J’ai décidé d’y retourner une deuxième fois. Sans comprendre pourquoi je me trouvais là-bas. Ces gens étaient trop différents de moi, leur vie quotidienne n’avait rien à voir avec la mienne. J’étais habituée à faire l’école de communauté avec d’autres universitaires qui, comme moi, souffraient à cause des examens, à cause de leurs camarades de promo, de leurs profs, qui sortaient le soir, qui avaient des copains et des copines…Et tout à coup je m’étais retrouvée dans cette salle, à un horaire peu pratique qui m’obligeait à rentrer à la maison toute seule une fois la nuit tombée, à devoir écouter les problèmes bureaucratiques que quelqu’un avait eu au travail avec son patron. Non pas que cela avait peu d’importance, mais ce n’était pas la raison pour laquelle j’allais à l’école de communauté. J’ai donc arrêté d’y aller. Je n’en avais pas besoin. J’y serais retournée une fois rentrée au Portugal, avec mes amis.
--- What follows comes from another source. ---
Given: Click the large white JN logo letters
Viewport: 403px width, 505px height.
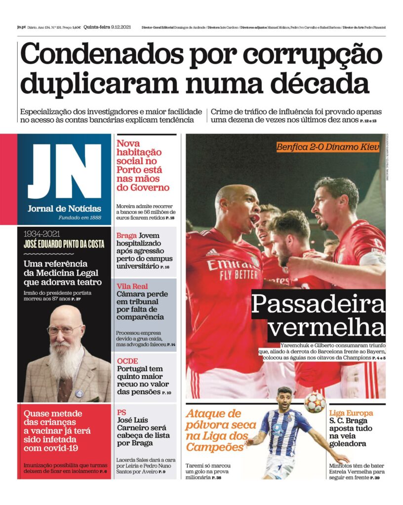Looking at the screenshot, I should pyautogui.click(x=64, y=171).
C’est à ce moment-là que j’ai commencé à penser qu’il était idiot d’avoir besoin d’aide pour reconnaitre la présence du Christ dans ma vie. Je pensais en être parfaitement capable par moi-même. Je me disais : je n’ai pas besoin que quelqu’un me dise où et comment je peux reconnaitre le Christ ; tout se joue entre Lui et moi, pourquoi aurais-je besoin des autres ? Souvent à la fin de la journée, je m’informais sur ce qu’il y avait en ville, je participais à quelque évènement et je me disais : « c’était beau, donc Il était présent ». Et le tour était joué.
Puis une provocation est arrivée, plus violente que les autres. Je me suis retrouvée vraiment seule, mais dans la solitude d’un cœur de pierre. Je me suis rendue compte que ma forteresse lorsqu’elle devait faire face au monde, était faite de sable, et naissait seulement du fruit de mes calculs. J’avais réduit Dieu à un schéma mental, réduit Jésus à ma mesure. Ce n’était pas Jésus. C’était une image que j’avais construite, pour l’afficher sur le mur de ma chambre.

Je suis retournée à l’école de communauté. Je me suis rendue compte de la prétention dont j’avais fait preuve en pensant pouvoir rester toute seule. Mais j’ai également ressenti en moi une faiblesse et un besoin, grâce auquel je pouvais justement aller n’importe où. Le fait est que le christianisme advient. Bien au-delà d’un schéma, d’une faiblesse, d’une nécessité, il y a un évènement dans ma vie, une rencontre que je ne peux pas planifier, avec Jésus.
En ayant ceci en tête, et en étant présente, les problèmes bureaucratiques de quelqu’un d’autre avec son patron, acquièrent à mes yeux une importance vitale. Je suis même intervenue à l’école de communauté (d’habitude j’ai un blocage, imaginez-vous en plus dans une autre langue), parce que j’écoutais le témoignage d’autres personnes qui elles aussi avaient vécu la même situation que moi et qui racontaient comment cette expérience brise les schémas que nous essayons tous de construire pour être les « patrons » de nos vies. L’école de communauté est une sorte de groupe de « victimes du Grand destructeur de projets ». C’est le lieu où nous nous témoignons, nous nous aidons, nous apprenons et nous nous enseignons les uns aux autres à vivre le Nouveau Testament, la nouveauté qu’est le Christ.